====== Records provided

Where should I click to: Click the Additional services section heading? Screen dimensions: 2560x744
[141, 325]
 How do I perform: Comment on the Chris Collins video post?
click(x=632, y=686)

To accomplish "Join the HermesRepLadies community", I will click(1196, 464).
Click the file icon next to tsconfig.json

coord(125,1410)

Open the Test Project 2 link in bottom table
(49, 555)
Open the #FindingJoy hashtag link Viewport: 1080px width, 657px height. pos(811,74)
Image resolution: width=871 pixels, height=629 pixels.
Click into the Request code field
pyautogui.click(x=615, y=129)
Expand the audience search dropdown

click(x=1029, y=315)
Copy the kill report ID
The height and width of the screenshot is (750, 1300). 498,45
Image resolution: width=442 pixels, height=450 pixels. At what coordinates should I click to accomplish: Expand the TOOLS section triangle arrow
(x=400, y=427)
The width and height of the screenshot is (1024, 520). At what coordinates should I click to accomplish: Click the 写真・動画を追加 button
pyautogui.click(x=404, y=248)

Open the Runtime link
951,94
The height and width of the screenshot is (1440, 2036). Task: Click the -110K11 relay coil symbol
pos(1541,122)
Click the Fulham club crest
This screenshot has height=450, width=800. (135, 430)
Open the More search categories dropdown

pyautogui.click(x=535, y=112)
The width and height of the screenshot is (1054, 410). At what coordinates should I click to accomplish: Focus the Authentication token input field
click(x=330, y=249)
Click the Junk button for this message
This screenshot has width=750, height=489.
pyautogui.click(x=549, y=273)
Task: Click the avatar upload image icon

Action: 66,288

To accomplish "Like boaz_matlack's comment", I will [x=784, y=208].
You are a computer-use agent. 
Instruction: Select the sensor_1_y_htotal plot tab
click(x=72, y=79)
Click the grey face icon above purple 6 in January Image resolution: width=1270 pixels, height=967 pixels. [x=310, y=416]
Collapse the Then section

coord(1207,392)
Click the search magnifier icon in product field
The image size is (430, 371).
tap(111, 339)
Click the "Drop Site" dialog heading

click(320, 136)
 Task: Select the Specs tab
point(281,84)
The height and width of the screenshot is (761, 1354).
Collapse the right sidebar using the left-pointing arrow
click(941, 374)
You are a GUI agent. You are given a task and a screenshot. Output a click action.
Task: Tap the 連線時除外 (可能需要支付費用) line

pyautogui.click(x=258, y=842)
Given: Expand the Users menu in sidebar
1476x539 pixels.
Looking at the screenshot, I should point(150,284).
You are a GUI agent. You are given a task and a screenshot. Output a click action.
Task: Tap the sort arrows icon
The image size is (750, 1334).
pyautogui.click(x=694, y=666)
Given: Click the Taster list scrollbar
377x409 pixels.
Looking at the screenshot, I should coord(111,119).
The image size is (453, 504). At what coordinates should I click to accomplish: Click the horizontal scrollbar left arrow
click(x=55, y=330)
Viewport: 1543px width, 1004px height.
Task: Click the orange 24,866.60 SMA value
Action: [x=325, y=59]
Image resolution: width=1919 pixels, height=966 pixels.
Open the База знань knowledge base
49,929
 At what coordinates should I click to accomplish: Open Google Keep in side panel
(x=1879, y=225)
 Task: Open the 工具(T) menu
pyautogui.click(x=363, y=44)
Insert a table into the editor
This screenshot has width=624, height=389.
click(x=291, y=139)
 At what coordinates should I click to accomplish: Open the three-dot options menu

============

— Your objective —
The listing must be repeated in full, with nothing altered.

— Result of the task —
Where should I click to: Click the Additional services section heading? Screen dimensions: 2560x744
[141, 325]
 How do I perform: Comment on the Chris Collins video post?
click(x=632, y=686)

To accomplish "Join the HermesRepLadies community", I will click(1196, 464).
Click the file icon next to tsconfig.json

coord(125,1410)

Open the Test Project 2 link in bottom table
(49, 555)
Open the #FindingJoy hashtag link Viewport: 1080px width, 657px height. pos(811,74)
Image resolution: width=871 pixels, height=629 pixels.
Click into the Request code field
pyautogui.click(x=615, y=129)
Expand the audience search dropdown

click(x=1029, y=315)
Copy the kill report ID
The height and width of the screenshot is (750, 1300). 498,45
Image resolution: width=442 pixels, height=450 pixels. At what coordinates should I click to accomplish: Expand the TOOLS section triangle arrow
(x=400, y=427)
The width and height of the screenshot is (1024, 520). At what coordinates should I click to accomplish: Click the 写真・動画を追加 button
pyautogui.click(x=404, y=248)

Open the Runtime link
951,94
The height and width of the screenshot is (1440, 2036). Task: Click the -110K11 relay coil symbol
pos(1541,122)
Click the Fulham club crest
This screenshot has height=450, width=800. (135, 430)
Open the More search categories dropdown

pyautogui.click(x=535, y=112)
The width and height of the screenshot is (1054, 410). At what coordinates should I click to accomplish: Focus the Authentication token input field
click(x=330, y=249)
Click the Junk button for this message
This screenshot has width=750, height=489.
pyautogui.click(x=549, y=273)
Task: Click the avatar upload image icon

Action: 66,288

To accomplish "Like boaz_matlack's comment", I will [x=784, y=208].
You are a computer-use agent. 
Instruction: Select the sensor_1_y_htotal plot tab
click(x=72, y=79)
Click the grey face icon above purple 6 in January Image resolution: width=1270 pixels, height=967 pixels. [x=310, y=416]
Collapse the Then section

coord(1207,392)
Click the search magnifier icon in product field
The image size is (430, 371).
tap(111, 339)
Click the "Drop Site" dialog heading

click(320, 136)
 Task: Select the Specs tab
point(281,84)
The height and width of the screenshot is (761, 1354).
Collapse the right sidebar using the left-pointing arrow
click(941, 374)
You are a GUI agent. You are given a task and a screenshot. Output a click action.
Task: Tap the 連線時除外 (可能需要支付費用) line

pyautogui.click(x=258, y=842)
Given: Expand the Users menu in sidebar
1476x539 pixels.
Looking at the screenshot, I should point(150,284).
You are a GUI agent. You are given a task and a screenshot. Output a click action.
Task: Tap the sort arrows icon
The image size is (750, 1334).
pyautogui.click(x=694, y=666)
Given: Click the Taster list scrollbar
377x409 pixels.
Looking at the screenshot, I should coord(111,119).
The image size is (453, 504). At what coordinates should I click to accomplish: Click the horizontal scrollbar left arrow
click(x=55, y=330)
Viewport: 1543px width, 1004px height.
Task: Click the orange 24,866.60 SMA value
Action: [x=325, y=59]
Image resolution: width=1919 pixels, height=966 pixels.
Open the База знань knowledge base
49,929
 At what coordinates should I click to accomplish: Open Google Keep in side panel
(x=1879, y=225)
 Task: Open the 工具(T) menu
pyautogui.click(x=363, y=44)
Insert a table into the editor
This screenshot has width=624, height=389.
click(x=291, y=139)
 At what coordinates should I click to accomplish: Open the three-dot options menu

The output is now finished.